Where we find ourselves was inevitable. For the longest time, the social media giants avoided this moment because it rubs against the principles on which they were founded.
It was inevitable, however, because with power comes the observability of social licence. All businesses operate with a social licence — that is the implicit mandate to exist on the assumed basis that that existence serves the social good.
The more powerful a business becomes, the more consequential is its licence, and the more likely that that licence may be revoked or subjected to limitations.
The story of capitalism is largely that sequence of events.
So Facebook and Twitter were always going to face a reckoning with their own power, and Trump forced it upon them by the sheer scale of his recklessness. They made the right and only choice to take him down as the alternative had become incompatible with their social licence to continue to exist.
However, now they have a problem — also inevitable. Critical to their operating artifice — that they are mere passive providers of a public square on which others make and share the content — is the claim that they have no legal responsibility for what happens on their platforms. They are not, in short, publishers.
That is now a very hard argument to make, because they have just exercised the fundamental power of the publisher: to choose what gets published on their watch. It does not make sense for them to now continue to assert that they can’t be held accountable for content.

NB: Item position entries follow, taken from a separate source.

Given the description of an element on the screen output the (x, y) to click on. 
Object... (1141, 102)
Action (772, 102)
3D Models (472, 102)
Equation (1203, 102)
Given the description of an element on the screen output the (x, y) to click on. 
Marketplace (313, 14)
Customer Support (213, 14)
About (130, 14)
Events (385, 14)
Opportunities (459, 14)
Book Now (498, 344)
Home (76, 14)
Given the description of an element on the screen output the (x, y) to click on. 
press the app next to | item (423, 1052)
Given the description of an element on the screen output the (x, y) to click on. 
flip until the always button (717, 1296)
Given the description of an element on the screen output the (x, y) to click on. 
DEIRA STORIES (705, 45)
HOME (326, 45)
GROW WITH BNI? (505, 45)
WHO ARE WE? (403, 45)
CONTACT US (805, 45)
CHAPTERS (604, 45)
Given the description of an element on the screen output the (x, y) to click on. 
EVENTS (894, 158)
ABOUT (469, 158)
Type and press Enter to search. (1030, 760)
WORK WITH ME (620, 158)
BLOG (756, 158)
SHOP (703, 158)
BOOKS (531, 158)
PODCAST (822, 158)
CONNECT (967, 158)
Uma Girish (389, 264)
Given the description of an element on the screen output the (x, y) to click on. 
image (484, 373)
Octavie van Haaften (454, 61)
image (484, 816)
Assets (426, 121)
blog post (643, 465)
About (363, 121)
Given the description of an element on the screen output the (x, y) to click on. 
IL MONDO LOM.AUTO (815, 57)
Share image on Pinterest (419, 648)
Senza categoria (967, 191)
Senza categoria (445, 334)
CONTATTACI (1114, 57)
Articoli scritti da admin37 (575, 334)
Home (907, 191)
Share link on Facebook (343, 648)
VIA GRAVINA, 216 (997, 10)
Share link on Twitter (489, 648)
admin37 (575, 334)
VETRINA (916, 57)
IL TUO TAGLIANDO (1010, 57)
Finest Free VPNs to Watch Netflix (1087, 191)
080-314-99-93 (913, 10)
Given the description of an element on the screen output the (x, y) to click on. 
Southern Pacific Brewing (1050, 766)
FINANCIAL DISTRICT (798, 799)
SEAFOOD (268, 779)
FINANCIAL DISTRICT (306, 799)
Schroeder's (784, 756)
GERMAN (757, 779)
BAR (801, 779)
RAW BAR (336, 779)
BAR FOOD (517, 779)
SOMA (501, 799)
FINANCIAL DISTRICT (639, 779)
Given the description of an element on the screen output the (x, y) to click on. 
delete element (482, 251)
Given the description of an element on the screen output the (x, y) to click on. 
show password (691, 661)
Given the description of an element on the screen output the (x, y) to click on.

The law is a long way behind on this. The courts have been struggling along, trying to retrofit old case law from pre-internet times to the digital world, with predictably arbitrary results. There is no analogy between a noticeboard in a golf club and Facebook, yet we’re still having that argument.
The time is fast approaching for a new perspective on the legal responsibility of social media platforms for their content, because it is in a genuine sense theirs. They are increasingly controlling it — as they must for social reasons — and they can’t continue to escape the legal consequences.
To waste time arguing about whether they should or should not have deplatformed Trump is to miss the point because it was always going to happen (if not to him, then to the next, even more dangerous, demagogue). We should be talking about what it means.
It is well past time we put to bed the notion of free speech. All societies set rules and boundaries around speech. The scope of the rules depends solely on the structure of the government. That democratic nations enjoy more social licence regrading speech doesn’t mean it doesn’t exist. Social media companies are long overdue and have only lasted this long because of their money and power. Bring on more governance of SM I say. I’m well over their “ it’s got nothing to do with us” bullsh!t as their platforms disseminate hate, lies and ignorance.
Think this conflates continued breaches of ‘terms of service’* with the ‘freedom of speech’ catch all, backgrounded by ad hoc regulation that is careful not to impinge on legacy media (in case they also have to follow).
The issue is how public figures can push the boat out in public media or platforms when normal people cannot make any transgression or worse be sued, assuming they can access the same?
Trump like too many others to mention in power, who demand constraints on digital platforms for their benefit while continuing to use the same to demonise or denigrate others. *Trump should have been kicked off years ago…..
The big platforms are so wealthy from retailing their product – users – that they feel omnipotent.
Enjoy the hubris moment – Nemesis has you on her dance card.
A publisher takes content and uses technology to reach an audience. The technology is irrelevant. The source of the content is irrelevant. The restraints that apply to publishers should apply to all digital providers. Including this one. The law should be changed to make, not only Facebook and Twitter responsible for their content but also smaller enterprises many of whom make little or no attempt to moderate the content provided by…..people like me. The suggestion that this is unfair because it is expensive and difficult to moderate a large flow of content merely highlights a problem area for the businesses concerned. The existence of places like this solicit content. Presumably, since they do it, this boosts revenue so where is the excuse?